- **WHAT YOU WILL DO**:
**1.** Can you set down the passage of the Heartfelt beads thread starting with "# Heartfelt Beads" and going on through "more for cigars."?
**2.** Would you carry the Heartfelt beads thread further, picking up right after its final line?

# Heartfelt Beads Purchase any Discounts for members



## seanb (Jul 15, 2010)

About to make a purchase for my first try with the heartfelt beads and I was wondering if there is a coupon code for Puff members?:help:

Every little bit means more for cigars. 

Sean


----------



## thegoldenmackid (Mar 16, 2010)

They do things for troops and there was a special when David was on vacation, but none that I know about.


----------



## seanb (Jul 15, 2010)

thegoldenmackid said:


> They do things for troops and there was a special when David was on vacation, but none that I know about.


Thank you for the reply. I made the purchase anyway. Looking forward to trying the beads out. Hopefully they work as well as reported on the forums.

Sean


----------



## Cigary (Oct 19, 2007)

Best investment for cigars...unless you like to worry constantly about humidity issues with your humidors. Think of all the time you'll have to buy more cigars. Catch 22 aint it?


----------



## socapots (Feb 22, 2010)

Cigary said:


> Best investment for cigars...unless you like to worry constantly about humidity issues with your humidors. Think of all the time you'll have to buy more cigars. Catch 22 aint it?


like he said. i made the switch some months back.. and its awsome. never go back.


----------



## obleedo (Feb 4, 2010)

once you go heartfelt you never go back... sorry i had too


----------



## bigdaddysmoker (Jul 2, 2009)

- **DATASET CONTENT**:
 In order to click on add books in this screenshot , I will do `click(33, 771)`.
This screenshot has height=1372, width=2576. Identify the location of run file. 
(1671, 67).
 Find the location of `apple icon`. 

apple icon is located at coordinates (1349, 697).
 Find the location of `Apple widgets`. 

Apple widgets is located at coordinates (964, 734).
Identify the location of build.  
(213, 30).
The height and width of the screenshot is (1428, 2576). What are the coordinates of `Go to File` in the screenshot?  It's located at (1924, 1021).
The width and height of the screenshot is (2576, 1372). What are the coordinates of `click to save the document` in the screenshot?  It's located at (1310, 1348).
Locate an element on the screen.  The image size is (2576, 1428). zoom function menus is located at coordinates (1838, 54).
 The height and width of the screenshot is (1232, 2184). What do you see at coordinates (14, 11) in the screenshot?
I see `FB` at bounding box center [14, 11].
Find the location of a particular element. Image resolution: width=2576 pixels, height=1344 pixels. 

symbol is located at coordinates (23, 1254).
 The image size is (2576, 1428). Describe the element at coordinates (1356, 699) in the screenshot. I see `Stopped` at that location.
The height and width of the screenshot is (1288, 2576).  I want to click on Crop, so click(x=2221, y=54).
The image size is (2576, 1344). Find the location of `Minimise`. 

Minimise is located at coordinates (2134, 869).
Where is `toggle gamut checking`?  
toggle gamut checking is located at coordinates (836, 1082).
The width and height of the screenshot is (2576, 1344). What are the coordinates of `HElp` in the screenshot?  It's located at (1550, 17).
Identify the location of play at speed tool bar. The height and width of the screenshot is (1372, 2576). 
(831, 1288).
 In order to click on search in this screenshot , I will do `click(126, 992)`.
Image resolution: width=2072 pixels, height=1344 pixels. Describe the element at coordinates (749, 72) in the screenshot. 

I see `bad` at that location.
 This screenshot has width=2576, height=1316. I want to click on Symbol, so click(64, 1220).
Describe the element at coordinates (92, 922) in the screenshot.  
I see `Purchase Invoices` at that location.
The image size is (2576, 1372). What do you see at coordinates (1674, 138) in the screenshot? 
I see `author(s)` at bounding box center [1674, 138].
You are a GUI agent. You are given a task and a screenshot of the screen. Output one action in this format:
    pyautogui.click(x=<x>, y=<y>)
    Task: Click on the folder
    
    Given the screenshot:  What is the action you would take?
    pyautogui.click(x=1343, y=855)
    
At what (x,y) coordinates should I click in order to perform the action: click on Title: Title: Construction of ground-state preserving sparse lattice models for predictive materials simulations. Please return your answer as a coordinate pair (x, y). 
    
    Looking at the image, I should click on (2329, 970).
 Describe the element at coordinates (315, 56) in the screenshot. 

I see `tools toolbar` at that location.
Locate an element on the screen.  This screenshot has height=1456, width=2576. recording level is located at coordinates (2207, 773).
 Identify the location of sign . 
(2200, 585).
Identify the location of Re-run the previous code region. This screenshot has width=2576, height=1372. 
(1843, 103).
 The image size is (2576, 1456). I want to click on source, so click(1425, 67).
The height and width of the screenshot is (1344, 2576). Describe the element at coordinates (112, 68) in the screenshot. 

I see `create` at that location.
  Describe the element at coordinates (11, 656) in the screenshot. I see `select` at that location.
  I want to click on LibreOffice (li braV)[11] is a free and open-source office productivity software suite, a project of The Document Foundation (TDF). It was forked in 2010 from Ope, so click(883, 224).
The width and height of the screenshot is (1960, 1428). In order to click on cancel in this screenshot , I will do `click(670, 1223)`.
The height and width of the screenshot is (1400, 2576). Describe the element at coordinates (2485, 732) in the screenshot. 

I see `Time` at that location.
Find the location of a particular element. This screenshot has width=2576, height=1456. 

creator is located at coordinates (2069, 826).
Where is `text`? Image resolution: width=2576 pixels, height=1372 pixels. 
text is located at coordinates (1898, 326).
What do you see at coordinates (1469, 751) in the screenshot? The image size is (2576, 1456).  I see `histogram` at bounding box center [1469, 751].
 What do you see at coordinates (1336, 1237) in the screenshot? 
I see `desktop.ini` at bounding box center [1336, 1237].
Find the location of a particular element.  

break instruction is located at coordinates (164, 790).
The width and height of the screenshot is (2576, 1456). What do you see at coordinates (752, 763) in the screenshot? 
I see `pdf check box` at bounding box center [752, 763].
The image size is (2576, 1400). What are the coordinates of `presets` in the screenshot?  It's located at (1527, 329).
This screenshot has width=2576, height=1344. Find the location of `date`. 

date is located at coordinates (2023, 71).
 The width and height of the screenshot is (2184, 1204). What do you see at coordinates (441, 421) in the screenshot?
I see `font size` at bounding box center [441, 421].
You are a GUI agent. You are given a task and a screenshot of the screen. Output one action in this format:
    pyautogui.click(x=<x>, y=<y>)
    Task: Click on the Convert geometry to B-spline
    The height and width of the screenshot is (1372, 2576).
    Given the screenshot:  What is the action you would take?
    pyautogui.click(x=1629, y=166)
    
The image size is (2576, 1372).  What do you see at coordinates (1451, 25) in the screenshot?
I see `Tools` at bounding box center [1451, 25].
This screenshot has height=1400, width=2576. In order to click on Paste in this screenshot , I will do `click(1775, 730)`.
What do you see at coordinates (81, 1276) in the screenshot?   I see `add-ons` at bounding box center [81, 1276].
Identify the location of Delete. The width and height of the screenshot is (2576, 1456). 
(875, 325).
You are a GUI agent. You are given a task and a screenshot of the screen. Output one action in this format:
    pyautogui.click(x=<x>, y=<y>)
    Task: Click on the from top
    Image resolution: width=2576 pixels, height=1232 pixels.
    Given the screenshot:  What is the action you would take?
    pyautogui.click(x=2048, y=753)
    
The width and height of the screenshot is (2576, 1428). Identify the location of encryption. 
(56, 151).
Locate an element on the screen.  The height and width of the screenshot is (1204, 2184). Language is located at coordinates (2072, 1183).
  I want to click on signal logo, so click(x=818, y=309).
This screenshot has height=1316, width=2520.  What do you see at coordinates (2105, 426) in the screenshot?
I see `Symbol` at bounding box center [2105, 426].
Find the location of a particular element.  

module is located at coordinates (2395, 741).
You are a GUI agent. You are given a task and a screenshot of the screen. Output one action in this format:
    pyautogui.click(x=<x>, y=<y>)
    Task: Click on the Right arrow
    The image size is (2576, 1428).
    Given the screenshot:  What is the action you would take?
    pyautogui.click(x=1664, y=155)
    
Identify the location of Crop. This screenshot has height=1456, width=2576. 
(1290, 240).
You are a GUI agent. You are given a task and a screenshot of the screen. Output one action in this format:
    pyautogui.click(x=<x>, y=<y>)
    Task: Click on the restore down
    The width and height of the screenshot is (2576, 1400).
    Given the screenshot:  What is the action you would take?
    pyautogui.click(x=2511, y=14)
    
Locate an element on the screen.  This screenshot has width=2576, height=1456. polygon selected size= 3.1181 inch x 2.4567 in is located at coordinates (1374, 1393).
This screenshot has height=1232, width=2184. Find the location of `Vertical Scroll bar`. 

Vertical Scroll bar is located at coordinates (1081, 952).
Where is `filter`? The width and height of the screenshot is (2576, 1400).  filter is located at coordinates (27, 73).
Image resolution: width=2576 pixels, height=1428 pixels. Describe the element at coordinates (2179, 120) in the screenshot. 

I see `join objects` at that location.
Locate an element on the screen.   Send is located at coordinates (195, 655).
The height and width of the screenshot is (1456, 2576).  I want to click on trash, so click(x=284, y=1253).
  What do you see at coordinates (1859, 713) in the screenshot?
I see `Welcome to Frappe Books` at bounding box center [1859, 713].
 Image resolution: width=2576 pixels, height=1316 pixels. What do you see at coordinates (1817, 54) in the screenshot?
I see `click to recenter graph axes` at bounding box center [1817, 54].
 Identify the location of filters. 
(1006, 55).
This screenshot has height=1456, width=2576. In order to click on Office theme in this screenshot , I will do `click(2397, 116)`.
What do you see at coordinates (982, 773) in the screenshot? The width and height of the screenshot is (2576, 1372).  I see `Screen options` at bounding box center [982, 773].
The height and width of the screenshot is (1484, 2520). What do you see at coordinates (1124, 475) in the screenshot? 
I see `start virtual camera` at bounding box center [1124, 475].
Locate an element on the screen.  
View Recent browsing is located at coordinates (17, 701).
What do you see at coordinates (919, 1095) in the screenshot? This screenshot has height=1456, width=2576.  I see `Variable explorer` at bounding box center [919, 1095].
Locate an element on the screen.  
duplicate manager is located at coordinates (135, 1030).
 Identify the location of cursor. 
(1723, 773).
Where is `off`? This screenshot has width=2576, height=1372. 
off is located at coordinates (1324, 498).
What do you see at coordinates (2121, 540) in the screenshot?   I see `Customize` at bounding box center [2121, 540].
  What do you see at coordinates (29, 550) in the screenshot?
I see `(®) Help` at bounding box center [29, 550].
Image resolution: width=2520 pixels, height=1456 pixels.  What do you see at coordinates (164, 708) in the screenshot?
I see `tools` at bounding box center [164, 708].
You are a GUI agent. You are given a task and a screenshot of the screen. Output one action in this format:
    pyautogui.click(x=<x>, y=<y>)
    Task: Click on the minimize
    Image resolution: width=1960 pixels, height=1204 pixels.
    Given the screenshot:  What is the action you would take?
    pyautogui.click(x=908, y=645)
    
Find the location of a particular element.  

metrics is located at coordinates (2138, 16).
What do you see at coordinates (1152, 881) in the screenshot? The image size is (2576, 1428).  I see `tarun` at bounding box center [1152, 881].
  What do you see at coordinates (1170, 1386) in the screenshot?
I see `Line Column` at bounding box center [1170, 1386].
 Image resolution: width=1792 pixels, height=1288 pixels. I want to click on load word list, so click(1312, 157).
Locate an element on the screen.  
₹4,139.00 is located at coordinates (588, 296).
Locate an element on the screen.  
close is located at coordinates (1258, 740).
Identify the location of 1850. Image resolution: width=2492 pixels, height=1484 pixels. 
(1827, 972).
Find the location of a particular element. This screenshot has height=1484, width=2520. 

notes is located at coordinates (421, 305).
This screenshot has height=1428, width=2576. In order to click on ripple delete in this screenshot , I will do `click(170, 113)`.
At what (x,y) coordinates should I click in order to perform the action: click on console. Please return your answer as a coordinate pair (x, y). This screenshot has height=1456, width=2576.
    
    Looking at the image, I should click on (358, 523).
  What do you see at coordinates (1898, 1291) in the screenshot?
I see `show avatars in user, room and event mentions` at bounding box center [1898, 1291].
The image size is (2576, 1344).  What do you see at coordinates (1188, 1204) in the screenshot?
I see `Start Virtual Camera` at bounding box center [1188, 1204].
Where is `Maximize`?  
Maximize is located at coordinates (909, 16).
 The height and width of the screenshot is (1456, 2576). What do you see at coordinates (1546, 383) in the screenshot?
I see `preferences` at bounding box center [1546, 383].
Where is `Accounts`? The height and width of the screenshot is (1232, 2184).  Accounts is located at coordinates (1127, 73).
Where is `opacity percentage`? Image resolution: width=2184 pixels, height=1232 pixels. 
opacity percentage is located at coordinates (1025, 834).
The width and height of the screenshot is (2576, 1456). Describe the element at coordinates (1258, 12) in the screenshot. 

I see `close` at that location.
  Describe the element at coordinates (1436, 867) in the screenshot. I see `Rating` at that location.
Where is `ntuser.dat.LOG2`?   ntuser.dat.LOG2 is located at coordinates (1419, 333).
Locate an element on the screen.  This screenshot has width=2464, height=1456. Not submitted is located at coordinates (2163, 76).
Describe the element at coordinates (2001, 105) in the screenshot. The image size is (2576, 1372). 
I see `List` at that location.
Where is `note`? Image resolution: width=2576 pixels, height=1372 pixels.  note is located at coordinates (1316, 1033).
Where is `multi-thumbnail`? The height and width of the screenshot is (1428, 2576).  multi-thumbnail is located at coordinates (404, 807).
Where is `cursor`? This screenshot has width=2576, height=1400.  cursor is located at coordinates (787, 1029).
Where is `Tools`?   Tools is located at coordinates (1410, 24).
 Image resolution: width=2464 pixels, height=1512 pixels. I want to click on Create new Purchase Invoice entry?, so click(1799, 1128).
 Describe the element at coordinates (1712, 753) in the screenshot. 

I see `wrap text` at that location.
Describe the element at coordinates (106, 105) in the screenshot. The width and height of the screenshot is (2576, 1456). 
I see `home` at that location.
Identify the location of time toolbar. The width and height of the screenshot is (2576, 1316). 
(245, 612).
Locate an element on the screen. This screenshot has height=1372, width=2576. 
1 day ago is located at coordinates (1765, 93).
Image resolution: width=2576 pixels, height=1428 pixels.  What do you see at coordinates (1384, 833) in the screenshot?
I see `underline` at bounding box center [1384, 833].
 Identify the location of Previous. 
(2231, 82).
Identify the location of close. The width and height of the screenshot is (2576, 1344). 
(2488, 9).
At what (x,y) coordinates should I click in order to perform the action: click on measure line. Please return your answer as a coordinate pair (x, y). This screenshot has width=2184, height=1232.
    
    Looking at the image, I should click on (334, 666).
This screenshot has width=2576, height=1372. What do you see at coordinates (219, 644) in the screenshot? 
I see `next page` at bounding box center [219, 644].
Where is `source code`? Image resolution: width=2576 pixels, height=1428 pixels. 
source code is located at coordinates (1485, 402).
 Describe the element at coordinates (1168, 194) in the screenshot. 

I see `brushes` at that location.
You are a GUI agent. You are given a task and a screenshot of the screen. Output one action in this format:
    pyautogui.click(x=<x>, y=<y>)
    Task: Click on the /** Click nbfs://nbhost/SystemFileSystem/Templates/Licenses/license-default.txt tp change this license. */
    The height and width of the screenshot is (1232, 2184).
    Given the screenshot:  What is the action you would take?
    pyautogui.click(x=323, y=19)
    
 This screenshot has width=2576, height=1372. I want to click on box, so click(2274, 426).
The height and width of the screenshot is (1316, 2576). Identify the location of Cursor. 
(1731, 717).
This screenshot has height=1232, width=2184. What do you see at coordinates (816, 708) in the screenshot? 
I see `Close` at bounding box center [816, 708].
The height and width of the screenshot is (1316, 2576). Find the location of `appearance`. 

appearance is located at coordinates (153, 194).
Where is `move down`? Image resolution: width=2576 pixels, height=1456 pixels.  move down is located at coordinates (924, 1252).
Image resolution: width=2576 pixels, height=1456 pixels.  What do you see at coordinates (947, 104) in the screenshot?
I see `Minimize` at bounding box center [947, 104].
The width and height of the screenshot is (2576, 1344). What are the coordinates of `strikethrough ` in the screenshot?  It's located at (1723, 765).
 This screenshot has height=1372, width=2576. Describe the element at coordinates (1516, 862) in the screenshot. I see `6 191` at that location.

- **OUTPUTS FOR THE TASKS**:
**1.**
# Heartfelt Beads Purchase any Discounts for members



## seanb (Jul 15, 2010)

About to make a purchase for my first try with the heartfelt beads and I was wondering if there is a coupon code for Puff members?:help:

Every little bit means more for cigars.

**2.**
seanb said:


> Thank you for the reply. I made the purchase anyway. Looking forward to trying the beads out. Hopefully they work as well as reported on the forums.
> 
> Sean


they are. i put the tube filled with 70% beads, its a big tube supposed to take care of 1080 cubic inches i believe and my humi hasn't budged from 69%. i love them. you made a good choice buying them


----------



## seanb (Jul 15, 2010)

Thanks everyone. Should get my beads today!


Sean


----------



## Tubesaddict (May 13, 2010)

I've had mine for a little over a month I think. Great product. Good thing about the beads is their ability to absorb moisture as well as put it out. If you get a whole bunch of wet cigars, they will even everything out. That's why they don't recommend wetting more than 70% of the beads, otherwise you lose the absorption buffer.


----------



## Coop D (Oct 19, 2008)

I think I have 18oz of beads in my humidor. Thing hasn't moved from 65% in months!!!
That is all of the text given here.